La Federazione Medico Sportiva Regionale del Friuli Venezia Giulia,

Il Centro di Medicina dello Sport di Udine ed

Il Centro Regionale di Psicologia dello Sport del Friuli Venezia Giulia.

Abbiamo iniziato la nostra attività educativa nel novembre 2000 e abbiamo continuato per tutto il 2002 a portare avanti questa iniziativa nelle scuole superiori di tutta la Provincia di Udine.

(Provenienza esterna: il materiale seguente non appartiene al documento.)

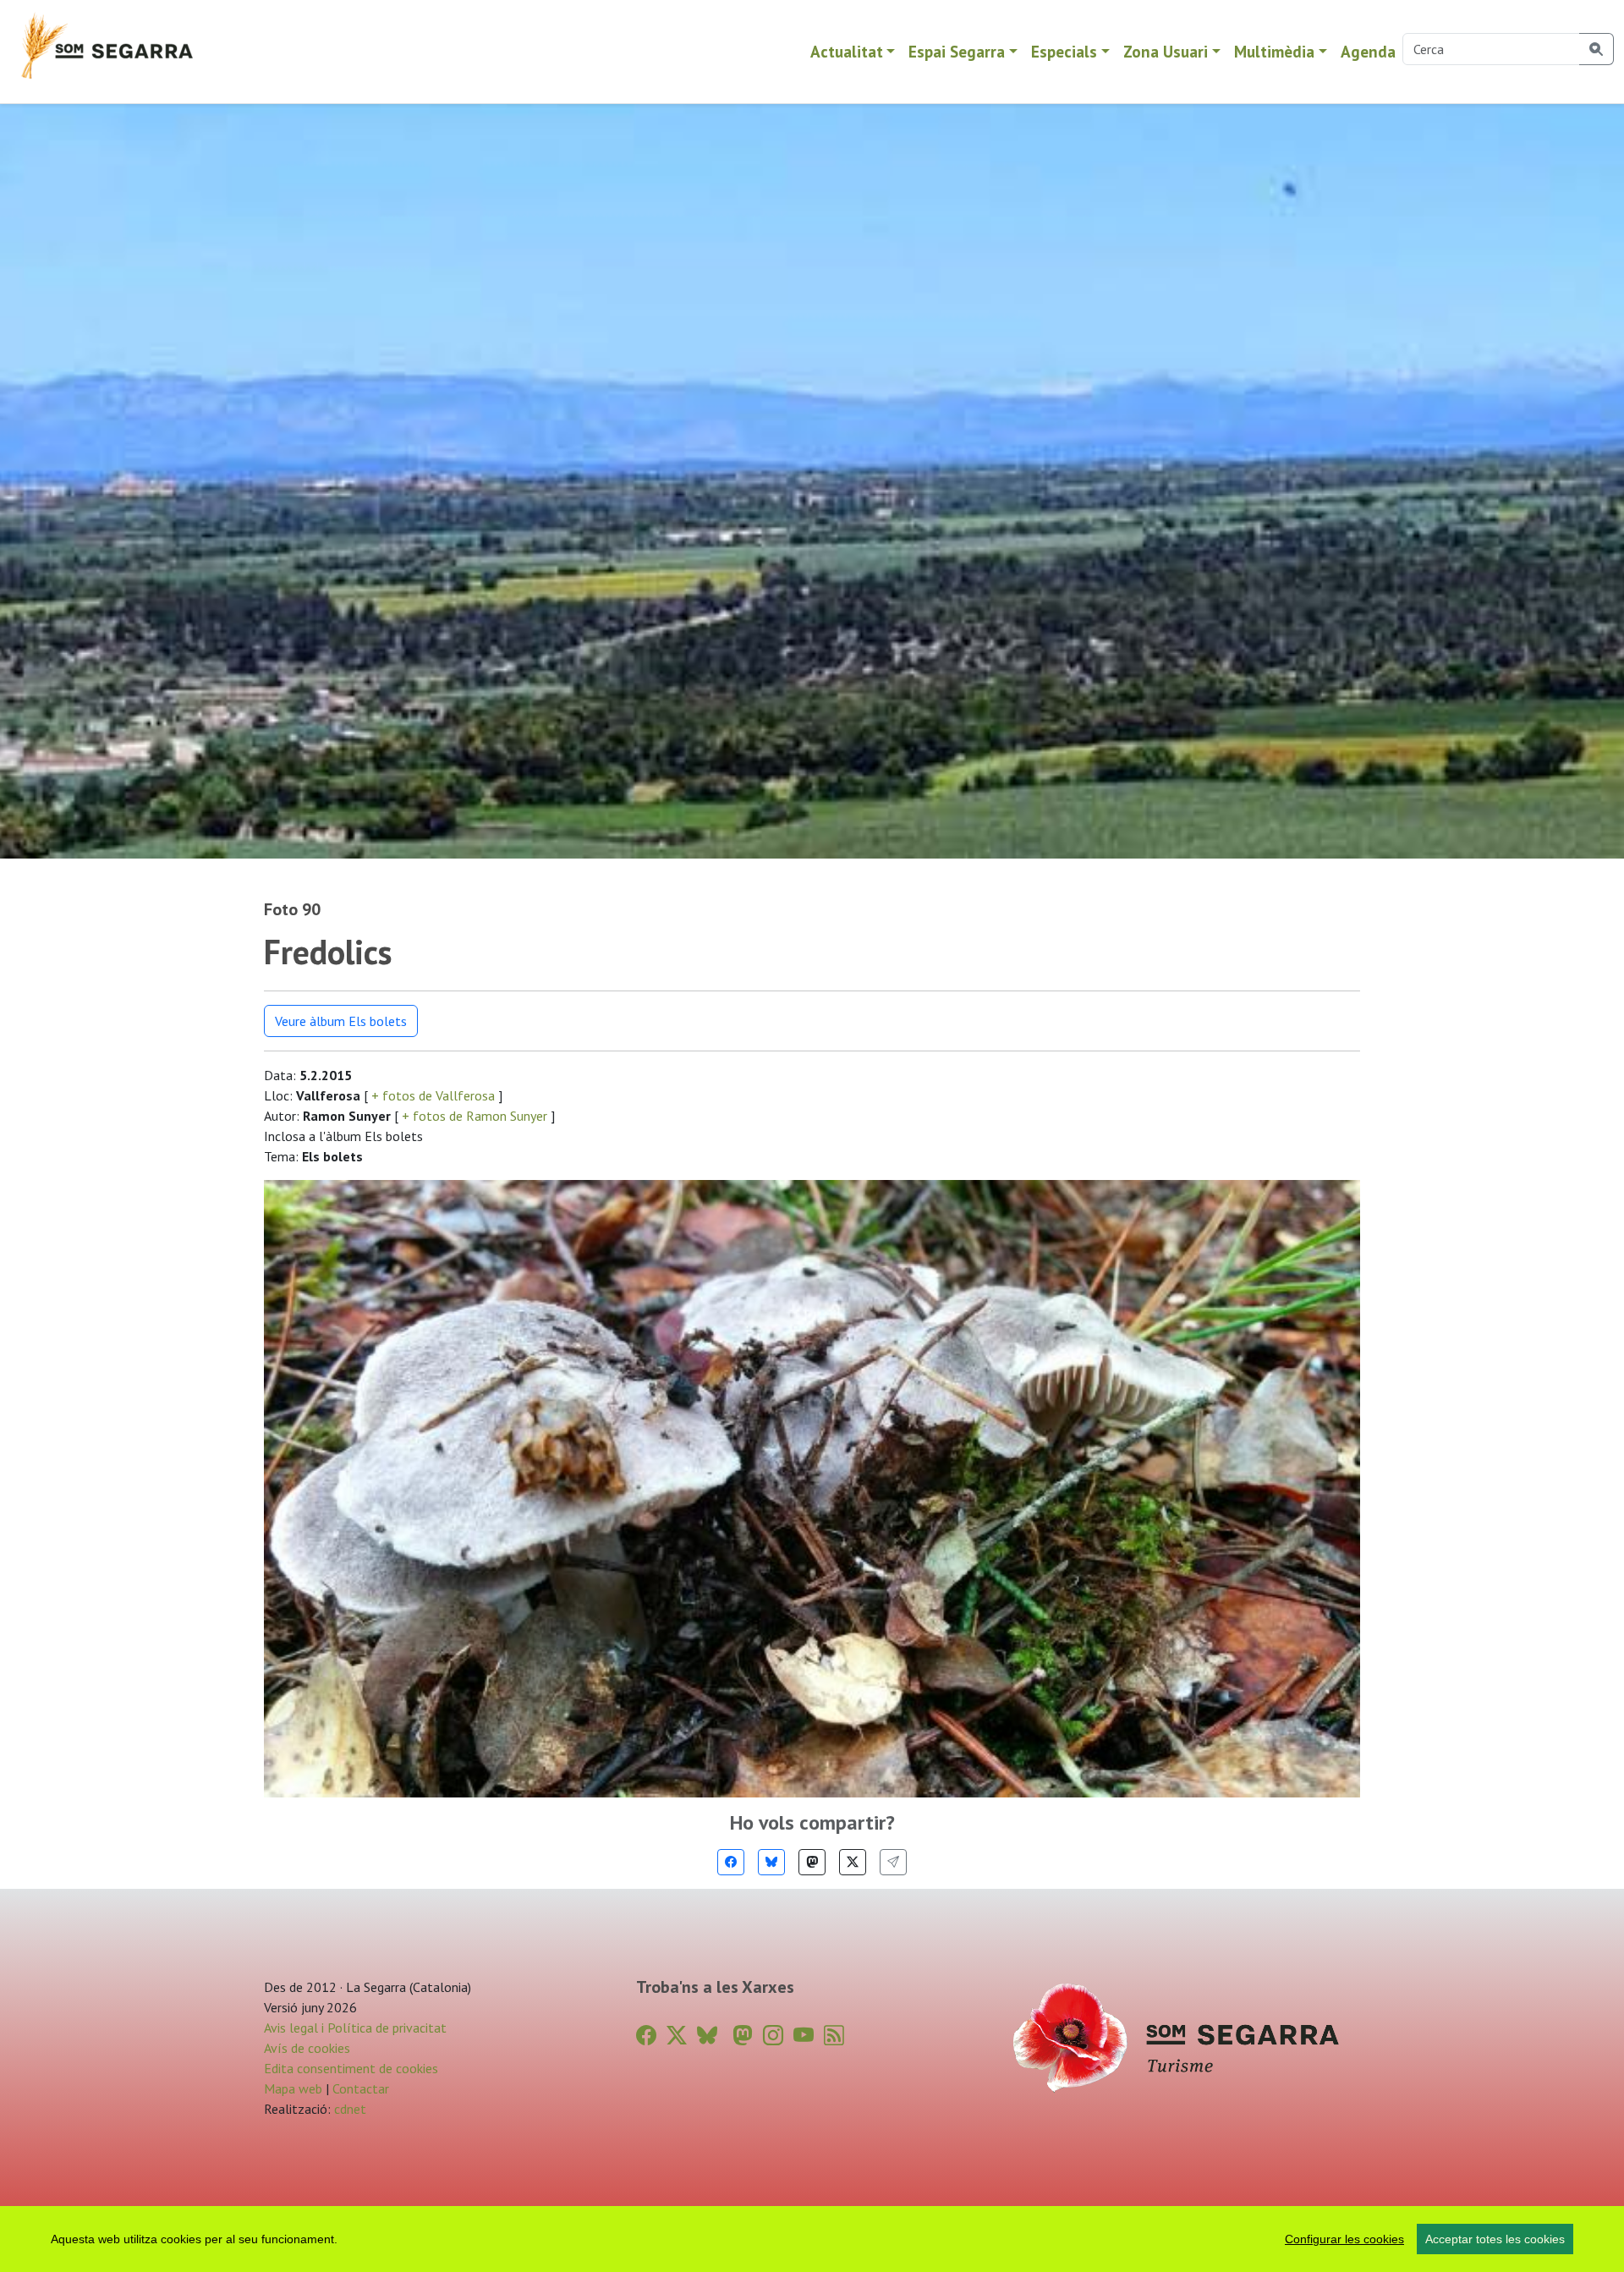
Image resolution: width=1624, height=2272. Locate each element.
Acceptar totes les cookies (1495, 2239)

Abbiamo sentito l'esigenza di proporre un progetto di questa portata, che coinvolge circa 5.000 studenti e decine di Docenti e Presidi, per cercare di capire ed affrontare il fenomeno del Doping sia dal punto di vista medico che da quello psicologico.

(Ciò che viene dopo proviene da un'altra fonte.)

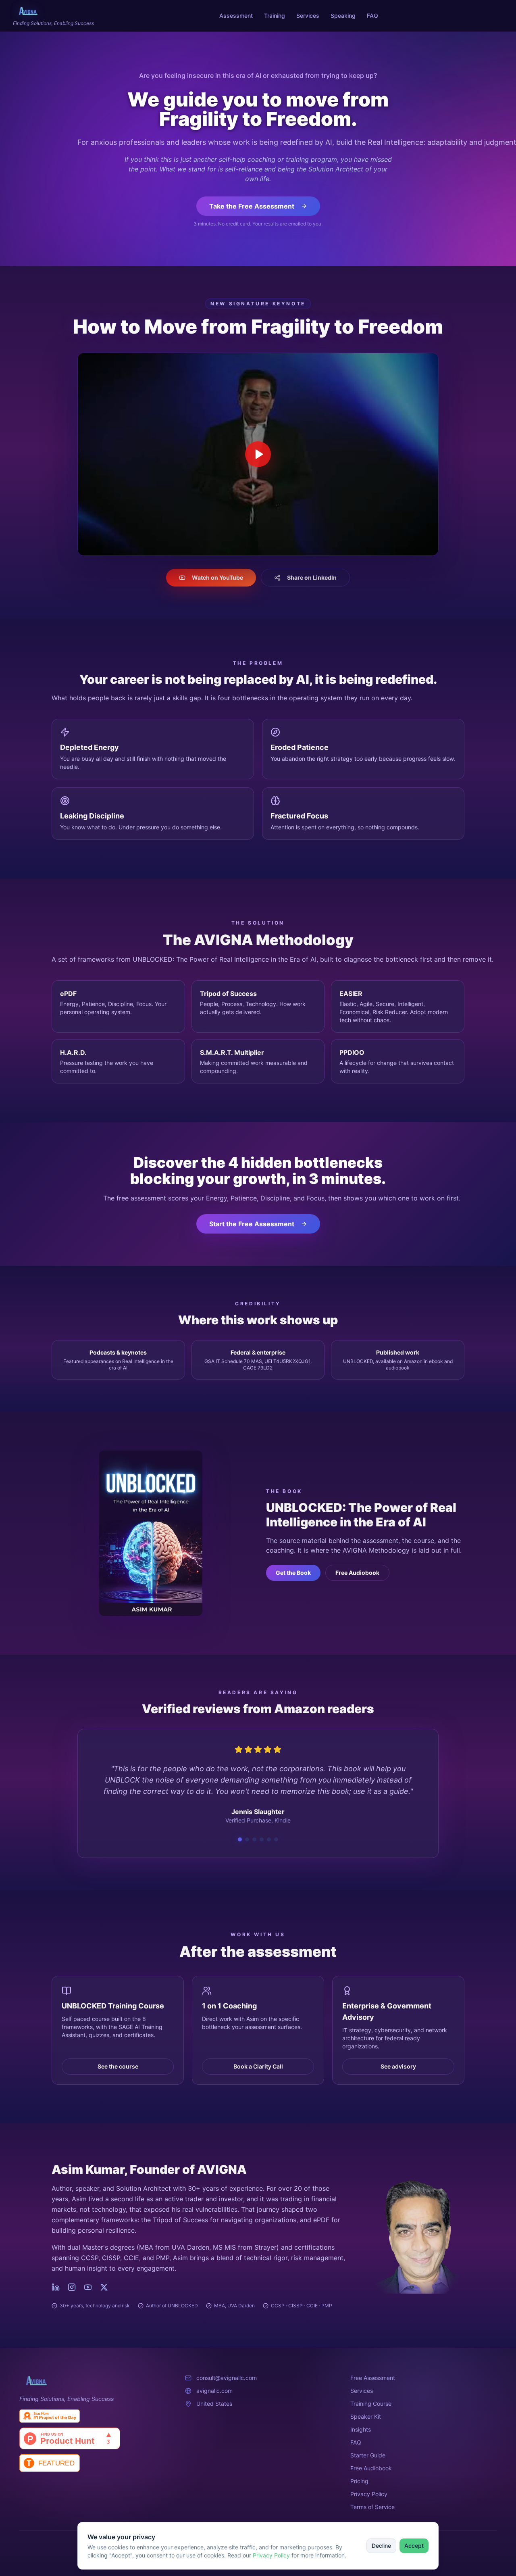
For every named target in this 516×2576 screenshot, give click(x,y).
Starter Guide (367, 2455)
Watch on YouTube (217, 577)
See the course (118, 2066)
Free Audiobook (357, 1572)
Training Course (370, 2403)
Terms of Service (372, 2506)
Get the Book (293, 1572)
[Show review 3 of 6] (254, 1839)
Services (307, 15)
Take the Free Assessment (251, 206)
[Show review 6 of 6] (276, 1839)
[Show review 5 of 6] (269, 1839)
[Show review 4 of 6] (262, 1839)
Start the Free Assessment (251, 1224)
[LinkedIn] (56, 2287)
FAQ (372, 15)
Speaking (343, 15)
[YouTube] (88, 2287)
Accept (414, 2545)
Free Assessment (372, 2377)
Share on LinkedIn (312, 577)
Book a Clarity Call (258, 2066)
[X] (104, 2287)
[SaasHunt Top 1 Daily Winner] (92, 2416)
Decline (381, 2545)
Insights (360, 2429)
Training (274, 15)
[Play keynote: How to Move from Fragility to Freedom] (258, 454)
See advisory (398, 2066)
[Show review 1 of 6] (240, 1839)
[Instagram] (72, 2287)
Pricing (359, 2481)
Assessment (236, 15)
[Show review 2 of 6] (247, 1839)
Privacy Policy (271, 2555)
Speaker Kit (365, 2416)
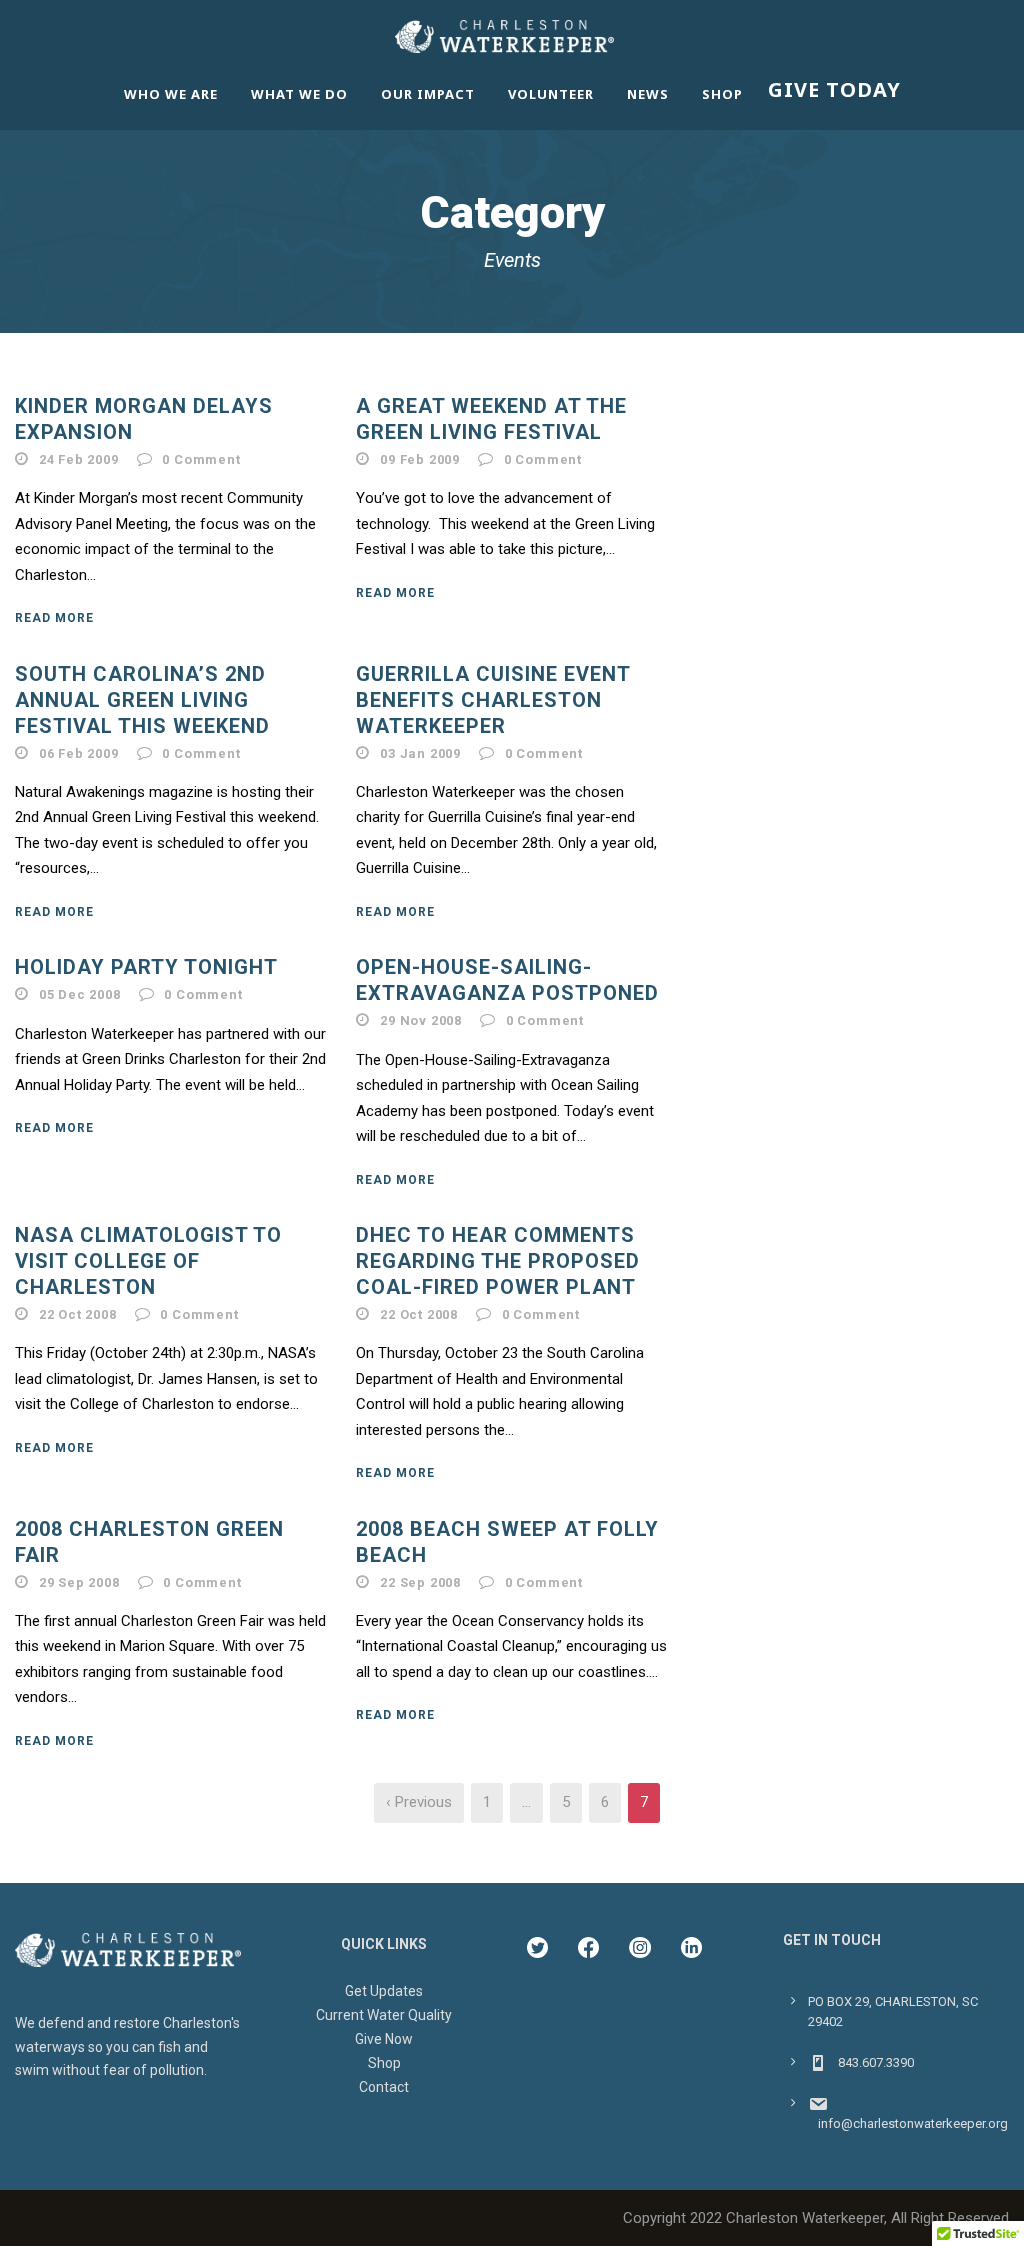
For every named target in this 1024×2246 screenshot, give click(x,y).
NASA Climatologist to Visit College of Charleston (148, 1261)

La "cultura del Doping" va combattuta, smontata con i fatti e gli esempi, trasformata in una "cultura della Salute e del Benessere psicofisico" attraverso un intervento che non preveda solo un momento di informazione ma che trovi la sua forza concreta nel confronto con i giovani studenti, con le loro idee, con il loro atteggiamento mentale.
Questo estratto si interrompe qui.